With regard to micromanagement, Jones observed that the guidance in SLBs 14J and 14K could be interpreted “to mean that any limit on company or board discretion constitutes micromanagement, which seemed inconsistent with the Commission’s articulation of the rule.” In SLB 14L, the staff again returned to the staff’s position in 1998, which did not necessarily deem details or timeframes to be micromanagement. Instead, the staff’s “analysis will focus now on the level of granularity sought and whether the proposal inappropriately limits discretion of the board or management. Put differently, we expect the level of detail included in a proposal to accord with what investors need to assess an issuer’s impacts, progress towards goals, risks or other strategic matters that are appropriate for shareholder input.”
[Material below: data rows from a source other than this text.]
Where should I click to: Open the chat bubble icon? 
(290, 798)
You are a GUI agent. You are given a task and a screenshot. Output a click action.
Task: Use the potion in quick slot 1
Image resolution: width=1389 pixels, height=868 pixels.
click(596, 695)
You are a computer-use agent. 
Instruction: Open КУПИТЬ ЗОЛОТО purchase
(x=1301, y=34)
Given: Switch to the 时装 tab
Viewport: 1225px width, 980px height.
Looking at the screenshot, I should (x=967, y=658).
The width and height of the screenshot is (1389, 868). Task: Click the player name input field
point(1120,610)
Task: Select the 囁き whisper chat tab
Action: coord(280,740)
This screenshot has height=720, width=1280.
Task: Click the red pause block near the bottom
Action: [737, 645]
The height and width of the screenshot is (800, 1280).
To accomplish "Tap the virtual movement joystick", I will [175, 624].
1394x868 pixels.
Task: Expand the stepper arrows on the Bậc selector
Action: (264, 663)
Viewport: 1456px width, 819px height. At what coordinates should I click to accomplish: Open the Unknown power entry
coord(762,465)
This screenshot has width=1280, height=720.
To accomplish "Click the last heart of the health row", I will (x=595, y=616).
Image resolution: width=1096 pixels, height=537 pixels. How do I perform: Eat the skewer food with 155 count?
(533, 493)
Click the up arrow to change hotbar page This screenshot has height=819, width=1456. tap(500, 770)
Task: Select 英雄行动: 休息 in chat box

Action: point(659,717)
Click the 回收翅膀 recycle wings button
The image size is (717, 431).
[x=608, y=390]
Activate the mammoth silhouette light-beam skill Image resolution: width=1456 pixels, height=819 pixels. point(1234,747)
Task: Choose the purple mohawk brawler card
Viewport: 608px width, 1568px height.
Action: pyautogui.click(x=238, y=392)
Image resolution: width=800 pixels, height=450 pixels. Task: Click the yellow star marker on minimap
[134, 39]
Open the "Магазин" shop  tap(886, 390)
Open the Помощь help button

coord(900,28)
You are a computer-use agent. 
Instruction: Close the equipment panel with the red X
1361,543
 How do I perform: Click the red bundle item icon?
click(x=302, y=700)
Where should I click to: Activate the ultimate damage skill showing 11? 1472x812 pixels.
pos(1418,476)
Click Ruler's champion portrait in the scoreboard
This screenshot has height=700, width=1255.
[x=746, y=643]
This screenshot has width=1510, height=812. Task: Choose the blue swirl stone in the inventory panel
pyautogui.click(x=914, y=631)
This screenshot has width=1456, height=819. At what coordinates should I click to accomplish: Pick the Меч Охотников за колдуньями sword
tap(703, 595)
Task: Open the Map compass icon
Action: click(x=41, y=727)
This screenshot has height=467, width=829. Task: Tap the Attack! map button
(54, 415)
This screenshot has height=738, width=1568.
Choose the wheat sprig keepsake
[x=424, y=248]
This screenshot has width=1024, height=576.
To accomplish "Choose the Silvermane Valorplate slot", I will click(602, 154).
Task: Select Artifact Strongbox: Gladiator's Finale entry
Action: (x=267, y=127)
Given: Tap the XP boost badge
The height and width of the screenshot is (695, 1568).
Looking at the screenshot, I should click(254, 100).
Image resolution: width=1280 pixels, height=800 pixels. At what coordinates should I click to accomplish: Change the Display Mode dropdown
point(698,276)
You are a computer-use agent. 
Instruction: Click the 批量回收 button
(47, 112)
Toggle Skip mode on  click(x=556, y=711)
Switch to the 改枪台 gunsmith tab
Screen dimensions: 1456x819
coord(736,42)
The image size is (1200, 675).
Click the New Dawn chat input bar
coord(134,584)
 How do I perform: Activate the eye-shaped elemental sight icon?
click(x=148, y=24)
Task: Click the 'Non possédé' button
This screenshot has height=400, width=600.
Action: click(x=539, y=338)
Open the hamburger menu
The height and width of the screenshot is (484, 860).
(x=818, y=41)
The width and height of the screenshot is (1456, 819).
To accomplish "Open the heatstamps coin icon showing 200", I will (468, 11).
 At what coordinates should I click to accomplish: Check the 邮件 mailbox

Finally, with regard to “economic relevance” under Rule 14a-8(i)(5), Jones observed, SLB 14L returned to the prior policy that precludes exclusion of proposals “that raise issues of broad social or ethical concern that are related to the company’s business…, even if the relevant business falls below the numeric thresholds in the rule.” Jones emphasized, however, that ‘there still must be a nexus between the policy issue and the company. In other words, the social policy issue must be “otherwise related” to the company’s business, even if it is below the 5% threshold.”
Current proxy season
Jones announced some data regarding the current proxy season to that point. The staff had so far received 231 no-action requests (compared to 253 last year), with the most common topics being corporate governance (64), environmental (31), discrimination (19), human rights (11), lobbying (9), executive comp (8) and political spending (5). In the addition, the most frequent bases for exclusion asserted “ordinary business” (100) under Rule 14a-8(i)(7), “ownership and other eligibility provisions” (88) under Rule 14a-8(b), “substantially implemented” (86) under Rule 14a-8(i)(10) and “contrary to the proxy rules” (42) under Rule 14a-8(i)(3). So far, about 20% of no-action requests have been withdrawn, the majority of which, the staff believes, reflect engagement and compromise between the company and the proponent. She advocates more cooperation and engagement regarding disputes over a proponent’s eligibility to submit a shareholder proposal.
Note that there may be additional proposals from the SEC on this issue. The topic of shareholder proposals appears on the Fall 2021 regulatory agenda with a target date for a proposal of April 2022 (see this PubCo post), and Jones reports that they are “considering ways to add clarity and reduce ambiguities and uncertainties surrounding the application of certain provisions in the rule.”